Application – Version 2

ABOUT L3-NET VERSION 2.0

The beta model has been trained with more data from other sites and machines. This model was also trained using more confirmed COVID cases.

This resulted in a significant change compared to the predictions. It is no longer just a binary prediction of ‘Yes this is COVID’ and ‘No this is normal lung’ The ‘Beta model’, we can call it, detects the same opacity patterns but makes predictions on the likelihood of infection. This was done to make it easier to train the model, and has resulted in better accuracy.

IMPORTANT NOTES

Your study must consist of only DICOM files. We are currently not accepting NIfTI files at this time. The online viewer also only accepts one series at a time. Please put all the DICOM files in a folder, and then zip that folder. The files and folder do not need to have any specific name. If multiple series are uploaded in one zip, the model will not produce an output. You can choose multiple .zips to upload at one time. There is currently a 200mb limit on the .zip.

Please be aware that while no one will have access to your images except for yourself, the files themselves will be hosted on a private S3 bucket in Amazon’s AWS cloud servers in Canada. Please ensure that your files are anonymized to the standards required by your organization or data supplier prior to upload. Files will be deleted automatically after 7 days. During this time you can view the AI results any time you would like.

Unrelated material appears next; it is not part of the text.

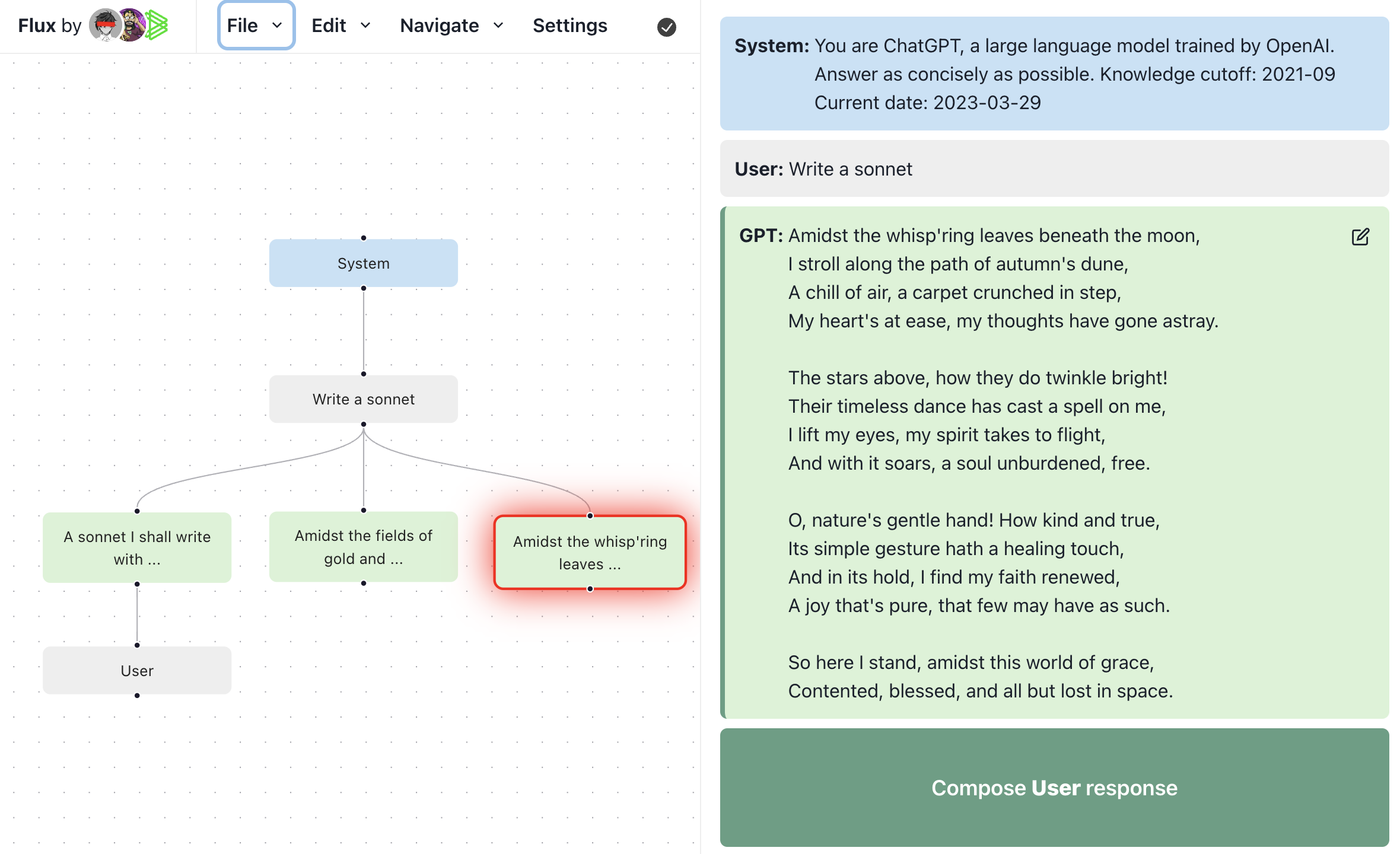Click the System message in chat panel
The width and height of the screenshot is (1400, 854).
coord(1054,74)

After uploading studies to the model, it will take some time (between 3-10 minutes) to process your study. The status of your upload will be indicated on the list of “Files submitted”. When the status is a green checkmark, press the “Visualize ML model” button next to the checkmark to view the visual output. The visual GUI is designed to be similar to a PACS viewer!

Currently the alpha model is capable of detecting the following opacity patterns:

  • Pure Ground Glass
  • GGO w/ Smooth Interlobular Thickening/GGO w/ Crazy Paving
  • Organizing Pneumonia/Atoll Sign/Consolidation

The model is currently being iterated upon to further split the groups apart so that we can individually identify all of the above patterns.

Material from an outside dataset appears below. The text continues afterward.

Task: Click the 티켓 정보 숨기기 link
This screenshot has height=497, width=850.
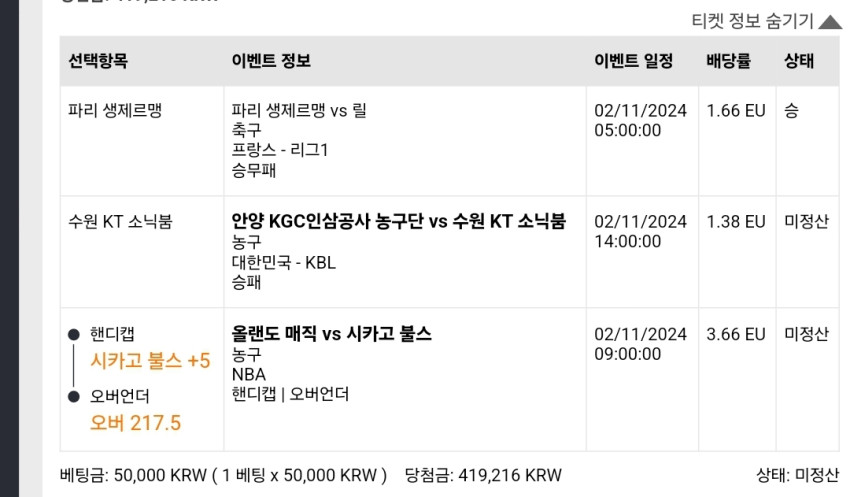Action: click(x=752, y=21)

The code for this application will be made available in a GitHub repo for users to deploy using their own AWS accounts. By cloning the repo and deploying to your own local machine, you will be able to keep all of your data in your own S3 bucket and still utilize AWS cloud computing to provide real time AI interpretations. Keep an eye out on this page for the link, or contact us to get notified when it’s ready for launch.

Clinical Aspects

This model is not intended to be used to replace a radiologist. We want to help empower radiologists with the ability to make quantifiable interpretations of CT scans. Skilled radiologists will be able to look at these scans and come to similar conclusions as our model in very little time. Our aim is to provide the radiologists with tools to give them much more accurate, quantitative measurements that they can use to help bolster their decision-making process.

About the University of British Columbia Cloud Innovation Centre (UBC CIC)

UBC’s CIC is a public-private collaboration between UBC and Amazon. A CIC identifies digital transformation challenges, the problems or opportunities that matter to the community, and provides subject matter expertise and CIC leadership.

Using Amazon’s innovation methodology, dedicated UBC and Amazon CIC staff will work with students, staff and faculty, as well as community, government or not-for-profit organizations to define challenges, to engage with subject matter experts, to identify a solution, and to build a Proof of Concept (PoC). Through co-op and work-integrated learning, students also have an opportunity to learn new skills which they will later be able to apply in the workforce.

UBC’s CIC focuses on Community Health and Wellbeing.